Am Schalter
«Ich werde ab August jede Woche dreimal die Strecke Killwangen-Spreitenbach nach Frick beziehungsweise zurück fahren. Welches ist dafür das geeignetste Abo?» «Ich hätte gerne zwei Tickets für das Metallica-Konzert im Hallenstadion.» «Ich muss mein Halbtax erneuern.» Mit solchen Anliegen bin ich bis im Teenager-Alter in Killwangen an den Bahnhofs-Schalter gepilgert. Ich kannte die Mitarbeitenden, ein Dorffest ist schliesslich ein guter Anlass, um Kontakte zu knüpfen. Anfang 2000er hat das Schalterpersonal seine Halle geräumt und ist in die CenterMall zwischen Shoppi und Tivoli umgezogen − wo ich sie nicht suchen würde, wenn ich nicht von ihnen wüsste.
Ich bin nicht sicher, dass dieser Umzug für die Kundschaft funktional ist. Denn über der vielfältig vorhandenen Technik − siehe Automaten und App − schweben Fragezeichen. Was, wenn der Automat kaputt ist? Was ist, wenn die App nicht funktioniert, keine Verbindung zum SBB-Netzwerk aufbaut? Wen frage ich dann? Wer stellt mir eine Bestätigung für allfällige Kontrolleure aus?
Ich recherchiere. Im Kanton Aargau gibt es insgesamt zehn SBB Reisezentren für Ticketverkauf und Mobilitätsplanung. Das SBB Contact Center ist rund um die Uhr erreichbar. Ein Chatbot ist platziert, Mailverkehr ist eine Selbstverständlichkeit.

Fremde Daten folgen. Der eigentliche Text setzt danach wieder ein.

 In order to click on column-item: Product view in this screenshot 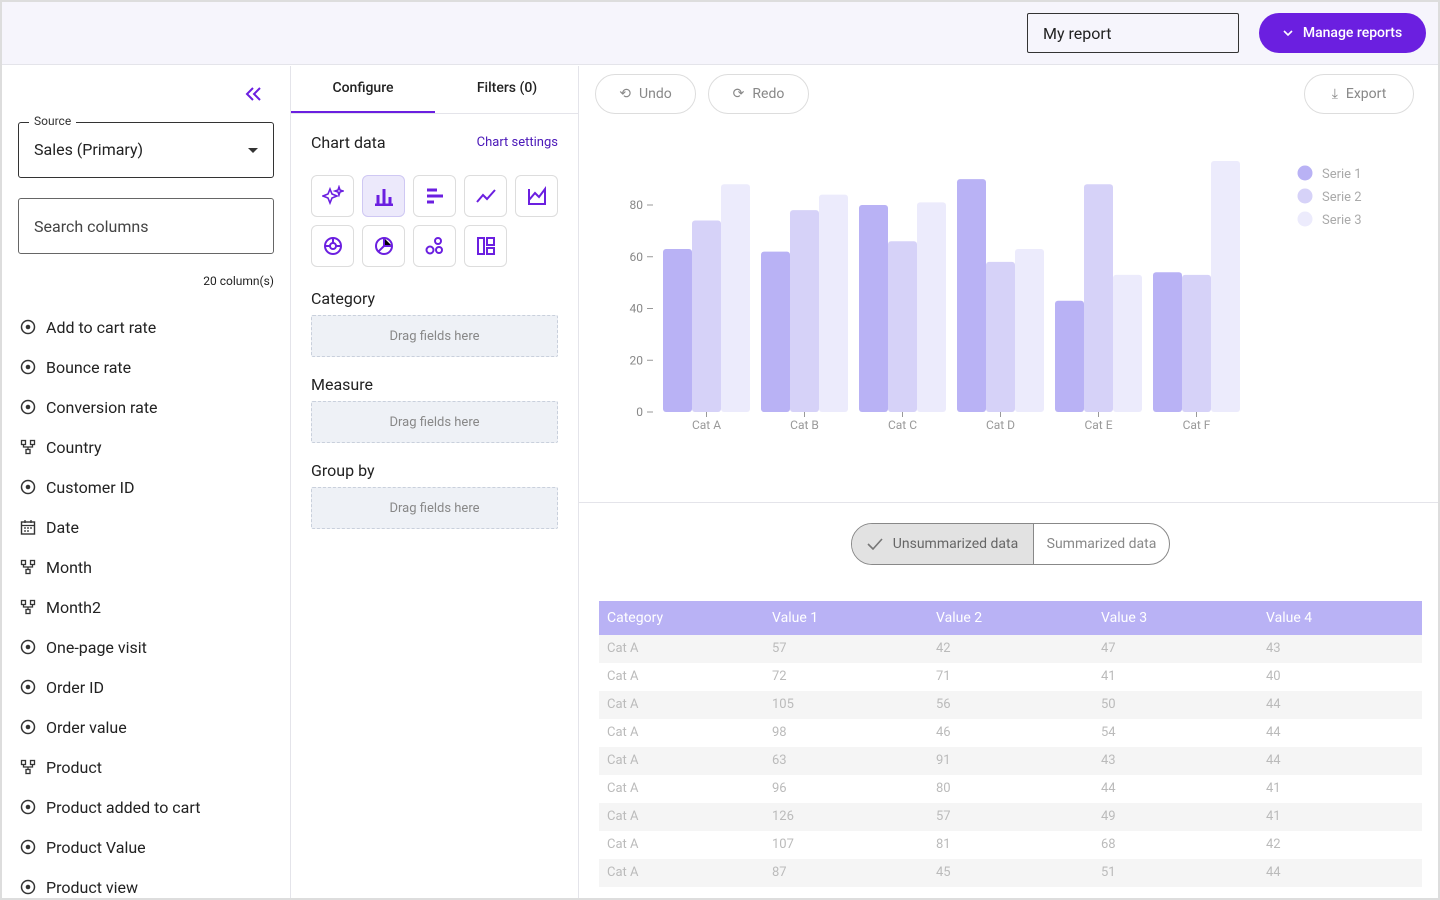, I will do `click(79, 886)`.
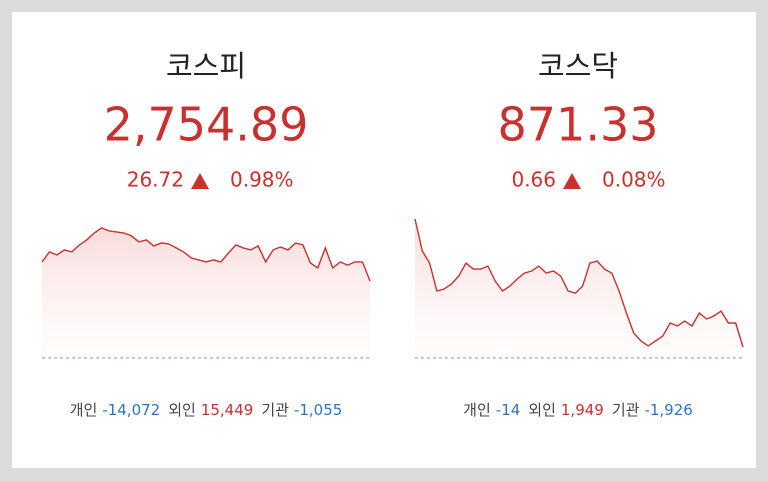 Image resolution: width=768 pixels, height=481 pixels. Describe the element at coordinates (318, 410) in the screenshot. I see `investor-value: -1,055` at that location.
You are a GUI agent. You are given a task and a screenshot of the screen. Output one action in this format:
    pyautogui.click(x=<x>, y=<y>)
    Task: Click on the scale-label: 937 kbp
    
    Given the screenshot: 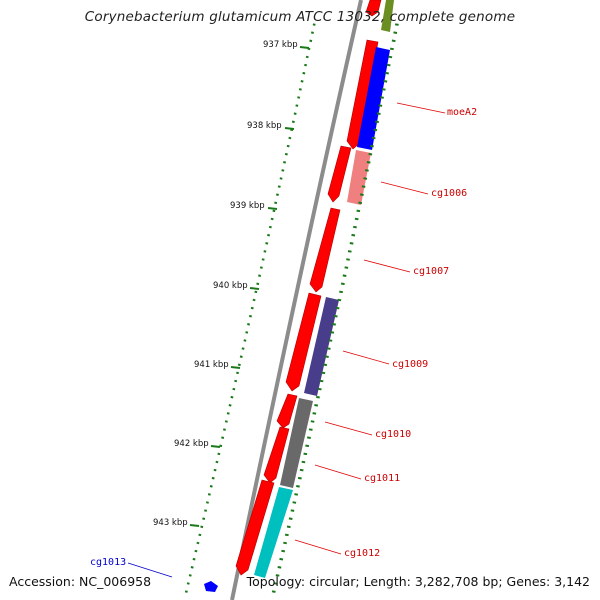 What is the action you would take?
    pyautogui.click(x=280, y=45)
    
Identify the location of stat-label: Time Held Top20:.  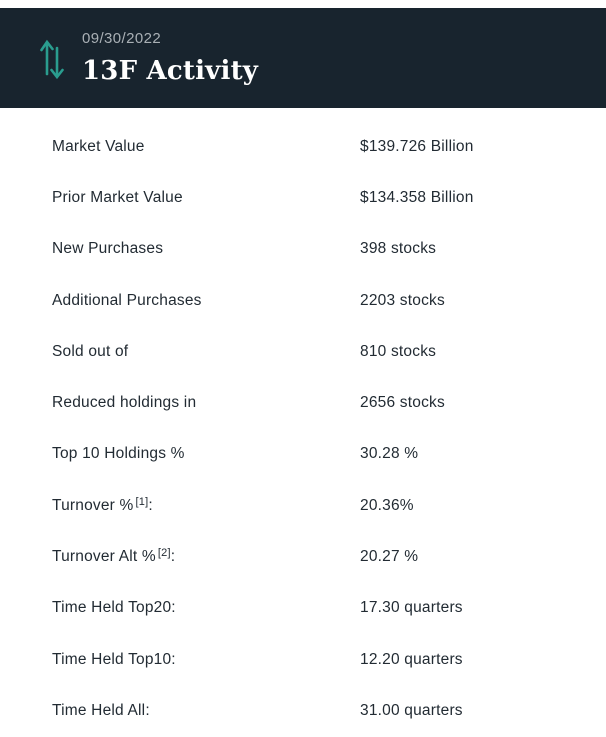
(114, 608).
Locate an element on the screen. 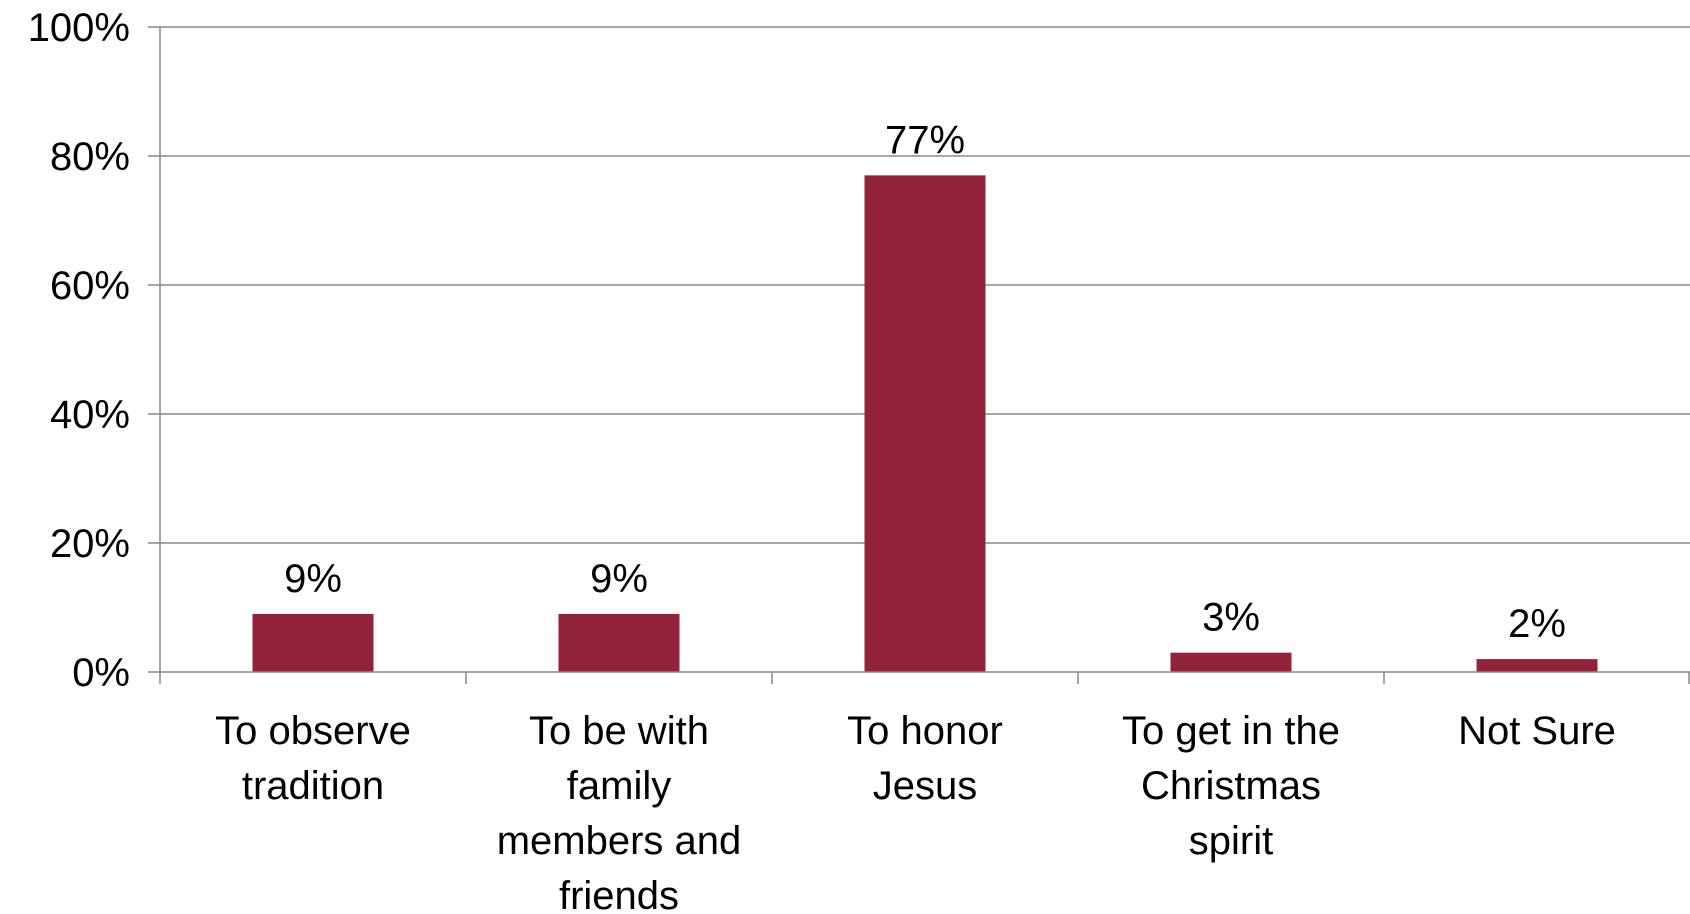  y-tick-label: 20% is located at coordinates (90, 544).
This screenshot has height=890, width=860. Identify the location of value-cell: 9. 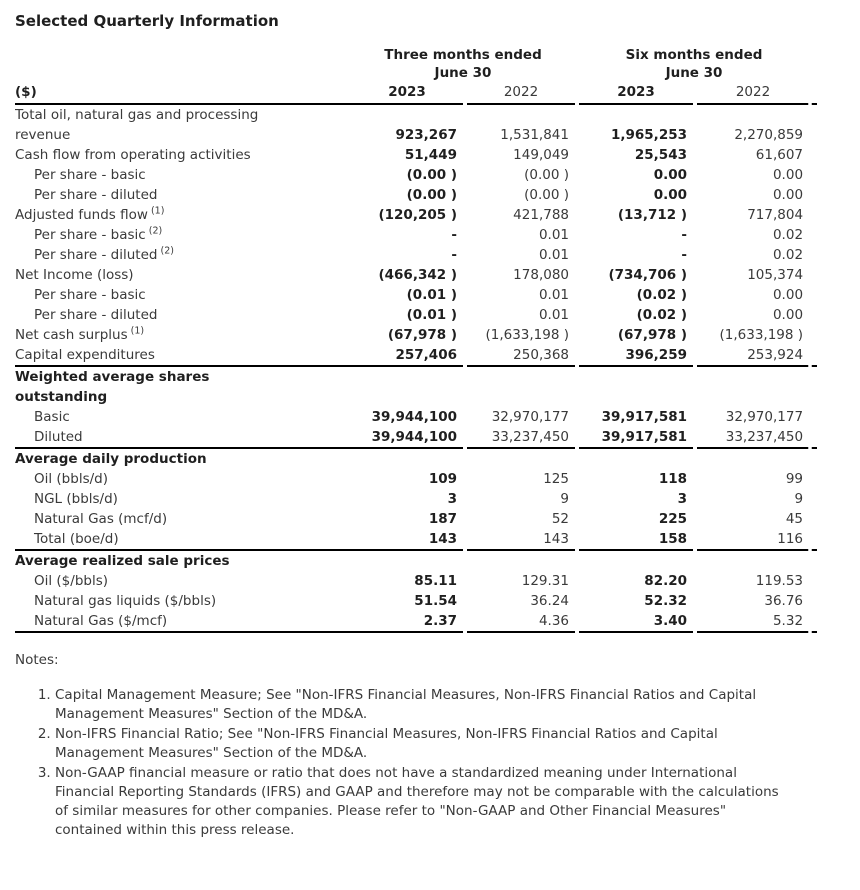
(799, 499).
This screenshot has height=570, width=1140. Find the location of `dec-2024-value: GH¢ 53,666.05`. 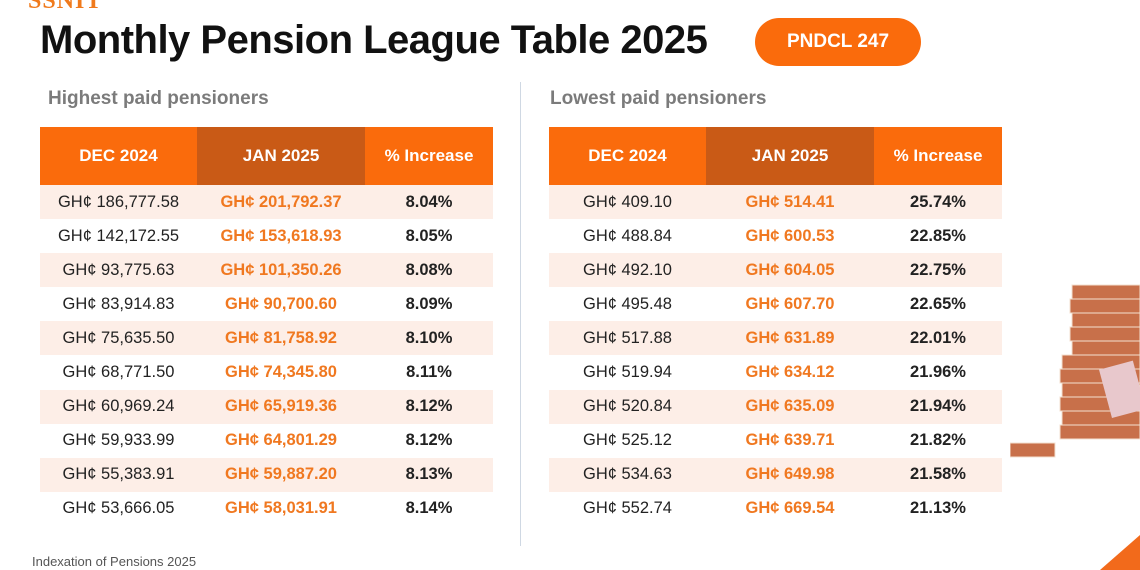

dec-2024-value: GH¢ 53,666.05 is located at coordinates (118, 508).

Ein Kontakt von Mensch zu Mensch will also geplant sein.
Mich beschäftigt ein ungutes Gefühl. Ich fange an, die Menschen im Zug nach ihrer Meinung zu fragen. Erwartungsgemäss finden Menschen um die 20 die Entwicklung unproblematisch. Auch wenn sie sich bewusst sind, dass es schon ihren Eltern nicht immer leicht fällt, ein Ticket zu kaufen. Eine Frau knapp über 60 denkt einen anderen Schritt weiter. «Ein Ticket am Schalter zu kaufen, beinhaltet eine Begegnung.» Es brauche ein bisschen Höflichkeit, man müsse sich ausdrücken, gegebenenfalls auf ein Gegenüber reagieren können. «Diese Fähigkeiten fliegen uns nicht einfach zu. Sie wollen geübt werden. Den Generationen nach uns fehlen dafür die Möglichkeiten.» Natürlich hätten Erfindungen wie die Online-Bestellung von Gemüse inklusive Heimservice Vorteile. «Aber wenn die Notwendigkeit, eine Frage zu stellen, jemanden panisch werden lässt, dann haben wir der Technik zu viel. Wir sollten nur so viele Maschinen haben, dass wir Begegnungen noch geniessen können.»